## What you will do
Line by line, give the data again exactly as it appears, but without pictures.
[Records for the exercise — start]
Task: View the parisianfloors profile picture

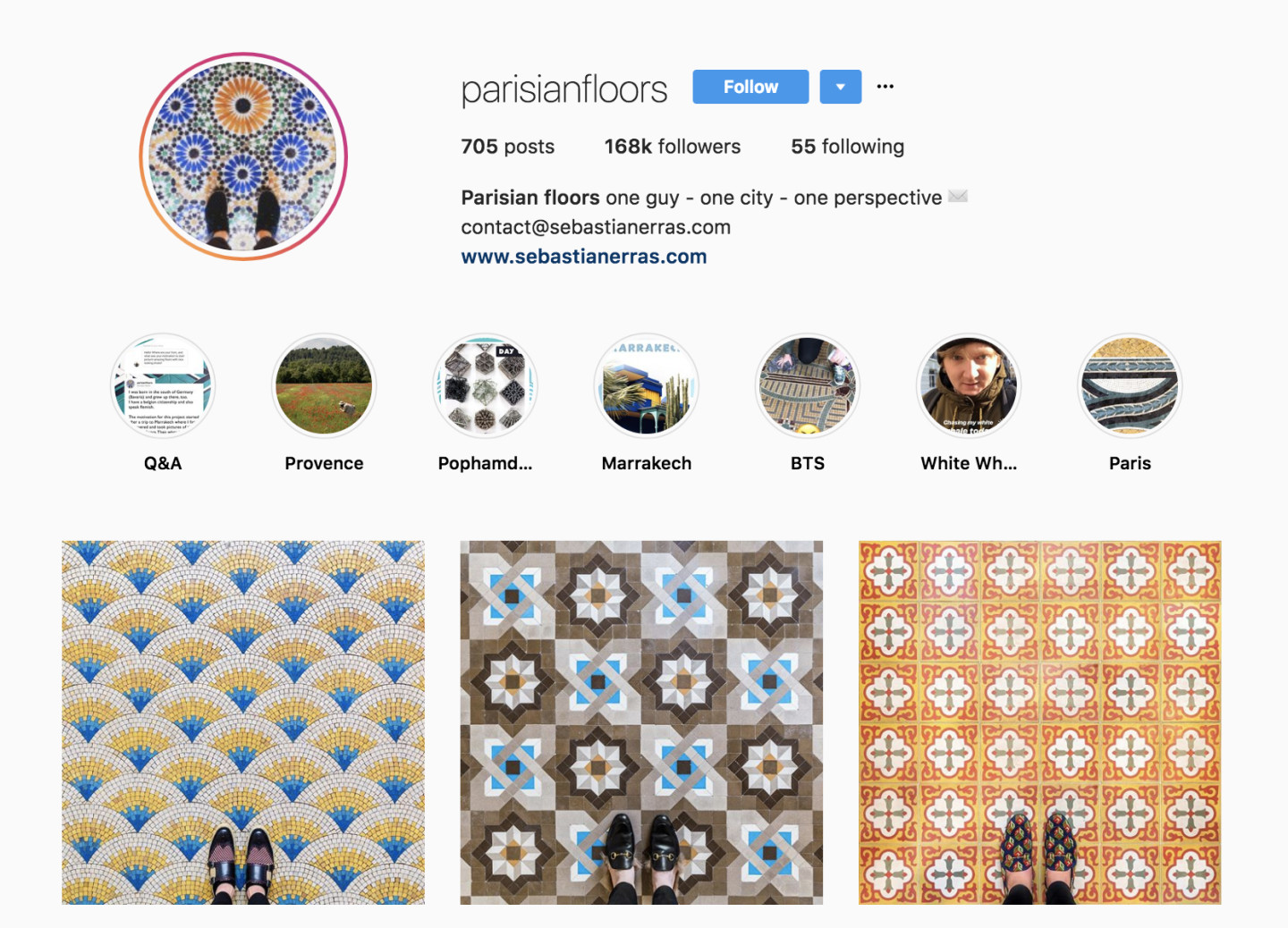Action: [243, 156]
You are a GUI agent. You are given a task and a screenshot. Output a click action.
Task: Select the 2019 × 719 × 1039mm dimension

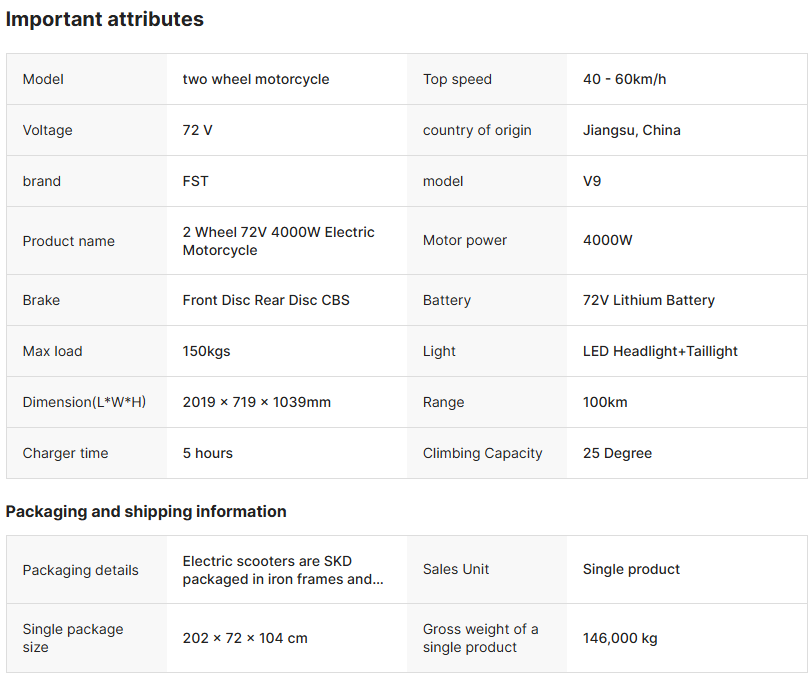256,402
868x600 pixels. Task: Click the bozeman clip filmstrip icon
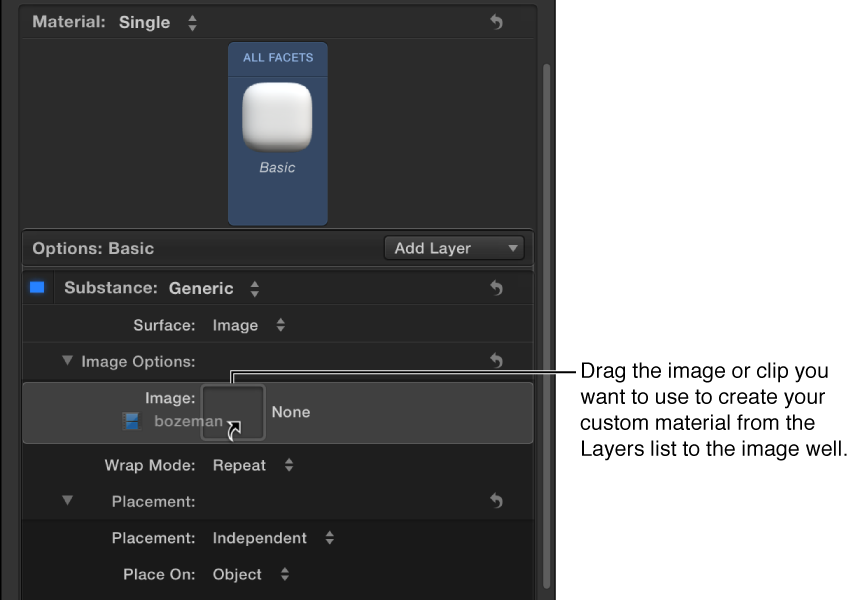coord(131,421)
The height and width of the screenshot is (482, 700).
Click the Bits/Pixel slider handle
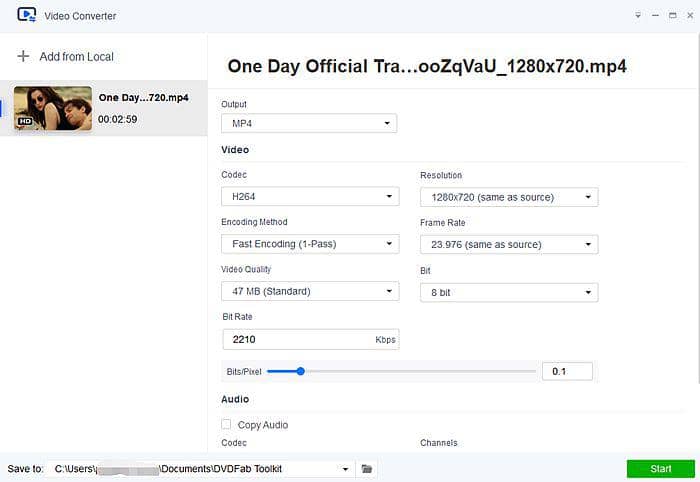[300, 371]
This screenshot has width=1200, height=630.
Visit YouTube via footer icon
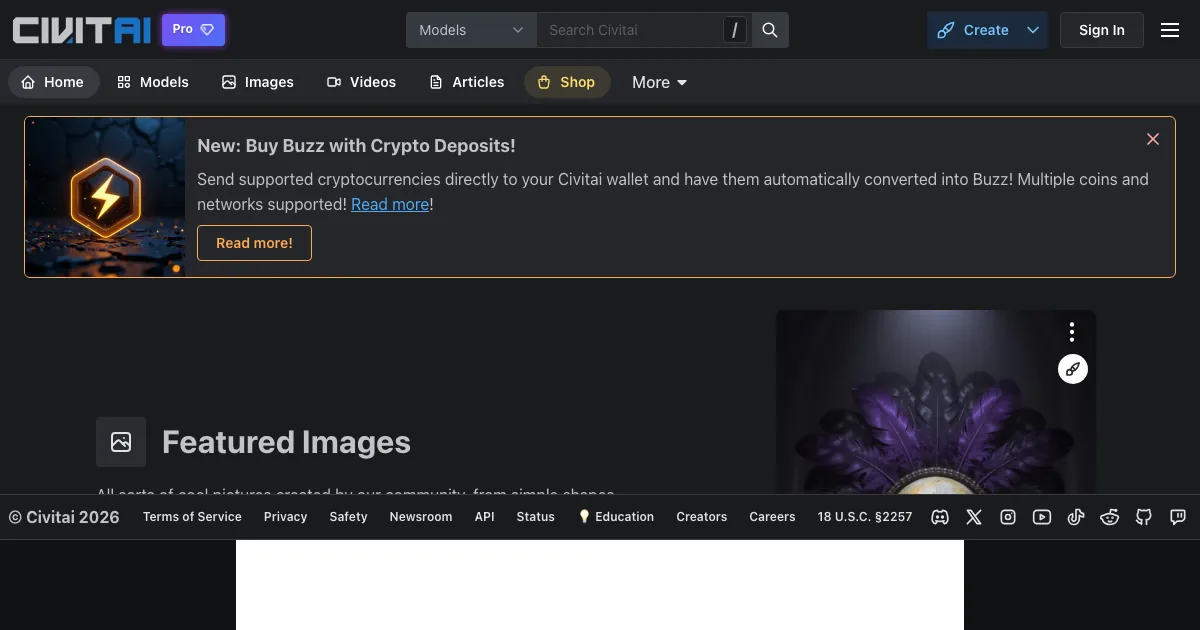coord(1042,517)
[Records for the exercise — finish]
## Completed task
Task: View the parisianfloors profile picture

Action: [243, 156]
You are a GUI agent. You are given a task and a screenshot. Output a click action.
Task: Select the 2019 × 719 × 1039mm dimension

256,402
868x600 pixels. Task: Click the bozeman clip filmstrip icon
coord(131,421)
The height and width of the screenshot is (482, 700).
Click the Bits/Pixel slider handle
[300, 371]
This screenshot has width=1200, height=630.
Visit YouTube via footer icon
coord(1042,517)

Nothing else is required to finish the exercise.